:: Directions ::
Check every line of the data for the word "computer", and copy those that have it.

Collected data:
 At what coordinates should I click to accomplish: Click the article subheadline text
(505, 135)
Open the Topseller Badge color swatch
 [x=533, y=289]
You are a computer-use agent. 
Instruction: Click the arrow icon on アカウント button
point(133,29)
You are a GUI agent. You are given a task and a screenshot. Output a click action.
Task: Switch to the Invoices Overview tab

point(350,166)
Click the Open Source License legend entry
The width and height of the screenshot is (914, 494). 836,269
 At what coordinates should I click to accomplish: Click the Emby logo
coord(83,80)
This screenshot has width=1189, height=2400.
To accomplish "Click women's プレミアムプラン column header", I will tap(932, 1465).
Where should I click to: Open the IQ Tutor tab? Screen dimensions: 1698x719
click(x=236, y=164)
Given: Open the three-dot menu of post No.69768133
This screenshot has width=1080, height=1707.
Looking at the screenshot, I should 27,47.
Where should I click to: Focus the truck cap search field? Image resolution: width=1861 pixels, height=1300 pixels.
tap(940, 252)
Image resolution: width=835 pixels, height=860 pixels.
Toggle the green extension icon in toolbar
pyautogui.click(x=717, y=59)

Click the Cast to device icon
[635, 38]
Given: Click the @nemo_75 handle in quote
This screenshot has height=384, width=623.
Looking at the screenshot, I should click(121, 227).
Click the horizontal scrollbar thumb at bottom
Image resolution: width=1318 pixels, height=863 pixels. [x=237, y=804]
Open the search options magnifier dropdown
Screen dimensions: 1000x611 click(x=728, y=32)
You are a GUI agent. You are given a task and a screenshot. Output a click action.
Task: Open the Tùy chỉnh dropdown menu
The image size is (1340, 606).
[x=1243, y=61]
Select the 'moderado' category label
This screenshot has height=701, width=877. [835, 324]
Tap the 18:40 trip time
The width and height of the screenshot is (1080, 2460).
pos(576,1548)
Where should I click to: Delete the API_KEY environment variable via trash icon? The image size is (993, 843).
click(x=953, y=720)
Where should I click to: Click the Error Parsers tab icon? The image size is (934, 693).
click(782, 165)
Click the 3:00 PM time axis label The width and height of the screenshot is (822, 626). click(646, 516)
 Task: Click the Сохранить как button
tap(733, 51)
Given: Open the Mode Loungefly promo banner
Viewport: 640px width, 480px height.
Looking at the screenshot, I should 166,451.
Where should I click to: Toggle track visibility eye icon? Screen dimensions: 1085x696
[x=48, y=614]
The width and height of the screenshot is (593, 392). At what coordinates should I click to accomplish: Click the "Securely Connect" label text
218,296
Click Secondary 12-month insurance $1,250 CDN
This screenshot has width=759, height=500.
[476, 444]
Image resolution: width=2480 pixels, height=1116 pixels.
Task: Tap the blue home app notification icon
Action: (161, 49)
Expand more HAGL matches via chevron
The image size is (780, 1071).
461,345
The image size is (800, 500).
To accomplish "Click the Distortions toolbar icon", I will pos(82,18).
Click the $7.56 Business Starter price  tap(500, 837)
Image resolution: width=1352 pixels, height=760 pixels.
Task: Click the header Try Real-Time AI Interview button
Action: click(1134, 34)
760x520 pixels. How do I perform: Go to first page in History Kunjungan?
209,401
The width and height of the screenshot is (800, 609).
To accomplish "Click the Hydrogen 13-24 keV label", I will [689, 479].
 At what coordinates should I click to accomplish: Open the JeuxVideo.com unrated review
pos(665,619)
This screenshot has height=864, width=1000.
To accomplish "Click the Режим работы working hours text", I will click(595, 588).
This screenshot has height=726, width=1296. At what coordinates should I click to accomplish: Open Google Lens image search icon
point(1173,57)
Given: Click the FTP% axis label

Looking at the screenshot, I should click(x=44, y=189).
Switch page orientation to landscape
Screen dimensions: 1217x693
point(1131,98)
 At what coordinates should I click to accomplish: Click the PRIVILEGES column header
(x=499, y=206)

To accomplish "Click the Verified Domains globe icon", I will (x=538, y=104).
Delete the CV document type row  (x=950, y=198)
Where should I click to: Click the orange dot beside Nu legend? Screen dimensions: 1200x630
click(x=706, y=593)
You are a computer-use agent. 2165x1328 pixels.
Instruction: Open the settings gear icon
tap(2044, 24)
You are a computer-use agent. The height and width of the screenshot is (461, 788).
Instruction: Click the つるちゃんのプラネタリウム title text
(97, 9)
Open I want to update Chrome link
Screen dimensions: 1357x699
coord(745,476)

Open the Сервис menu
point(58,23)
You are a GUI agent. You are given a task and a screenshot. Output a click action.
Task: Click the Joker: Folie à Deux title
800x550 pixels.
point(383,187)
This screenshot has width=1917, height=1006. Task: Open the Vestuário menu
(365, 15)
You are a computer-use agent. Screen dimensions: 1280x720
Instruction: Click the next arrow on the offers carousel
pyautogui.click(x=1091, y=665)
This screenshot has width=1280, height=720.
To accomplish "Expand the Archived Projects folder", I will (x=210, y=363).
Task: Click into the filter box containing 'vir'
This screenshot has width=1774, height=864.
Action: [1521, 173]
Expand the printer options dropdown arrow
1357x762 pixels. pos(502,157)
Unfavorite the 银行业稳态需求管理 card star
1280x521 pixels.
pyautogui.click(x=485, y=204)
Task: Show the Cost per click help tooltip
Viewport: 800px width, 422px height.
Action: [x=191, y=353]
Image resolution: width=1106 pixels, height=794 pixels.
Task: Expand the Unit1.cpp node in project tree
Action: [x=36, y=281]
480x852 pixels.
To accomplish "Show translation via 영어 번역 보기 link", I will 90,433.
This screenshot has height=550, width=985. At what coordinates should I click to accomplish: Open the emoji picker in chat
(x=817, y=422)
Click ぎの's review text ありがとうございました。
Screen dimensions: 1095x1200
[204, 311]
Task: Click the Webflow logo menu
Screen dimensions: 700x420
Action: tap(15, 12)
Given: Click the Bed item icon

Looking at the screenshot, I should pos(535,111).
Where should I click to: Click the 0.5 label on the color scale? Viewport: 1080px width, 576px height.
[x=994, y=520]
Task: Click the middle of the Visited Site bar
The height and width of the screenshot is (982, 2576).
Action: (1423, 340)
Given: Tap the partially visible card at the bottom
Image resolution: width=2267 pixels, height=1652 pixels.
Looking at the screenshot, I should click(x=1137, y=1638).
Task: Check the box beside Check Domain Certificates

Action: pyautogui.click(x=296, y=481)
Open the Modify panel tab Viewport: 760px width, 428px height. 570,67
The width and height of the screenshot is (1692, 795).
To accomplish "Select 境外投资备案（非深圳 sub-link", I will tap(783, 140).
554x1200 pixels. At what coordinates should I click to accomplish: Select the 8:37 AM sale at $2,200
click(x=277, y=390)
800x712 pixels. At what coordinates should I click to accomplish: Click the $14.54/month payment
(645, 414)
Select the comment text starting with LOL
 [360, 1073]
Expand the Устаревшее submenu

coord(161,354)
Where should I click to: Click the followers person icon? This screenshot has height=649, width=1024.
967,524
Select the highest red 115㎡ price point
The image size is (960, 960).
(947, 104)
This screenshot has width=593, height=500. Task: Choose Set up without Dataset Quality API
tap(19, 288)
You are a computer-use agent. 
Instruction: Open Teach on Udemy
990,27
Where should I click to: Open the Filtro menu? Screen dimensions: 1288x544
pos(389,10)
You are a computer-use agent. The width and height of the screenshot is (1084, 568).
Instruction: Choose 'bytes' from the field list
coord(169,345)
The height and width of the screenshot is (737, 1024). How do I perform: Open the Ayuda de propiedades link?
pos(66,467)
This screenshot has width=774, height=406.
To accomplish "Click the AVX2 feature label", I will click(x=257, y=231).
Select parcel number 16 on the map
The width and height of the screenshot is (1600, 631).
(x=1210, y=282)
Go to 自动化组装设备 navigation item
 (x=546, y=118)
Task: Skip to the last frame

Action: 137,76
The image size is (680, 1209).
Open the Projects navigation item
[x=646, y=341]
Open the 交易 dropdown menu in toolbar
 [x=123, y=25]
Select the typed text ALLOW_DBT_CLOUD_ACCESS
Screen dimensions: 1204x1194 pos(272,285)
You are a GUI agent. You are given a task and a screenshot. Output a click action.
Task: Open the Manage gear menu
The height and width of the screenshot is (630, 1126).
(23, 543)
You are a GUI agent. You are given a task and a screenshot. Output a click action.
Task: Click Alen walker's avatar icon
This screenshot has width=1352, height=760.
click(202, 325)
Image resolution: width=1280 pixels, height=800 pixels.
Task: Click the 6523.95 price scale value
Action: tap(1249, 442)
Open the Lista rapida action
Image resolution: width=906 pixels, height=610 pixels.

:: Final answer ::
You are a computer-use agent. 
You are a computer-use agent. 2165x1328 pixels.
You are a computer-use agent. The height and width of the screenshot is (461, 788).
You are a computer-use agent. Screen dimensions: 1280x720
You are a computer-use agent. 
You are a computer-use agent. The width and height of the screenshot is (1084, 568).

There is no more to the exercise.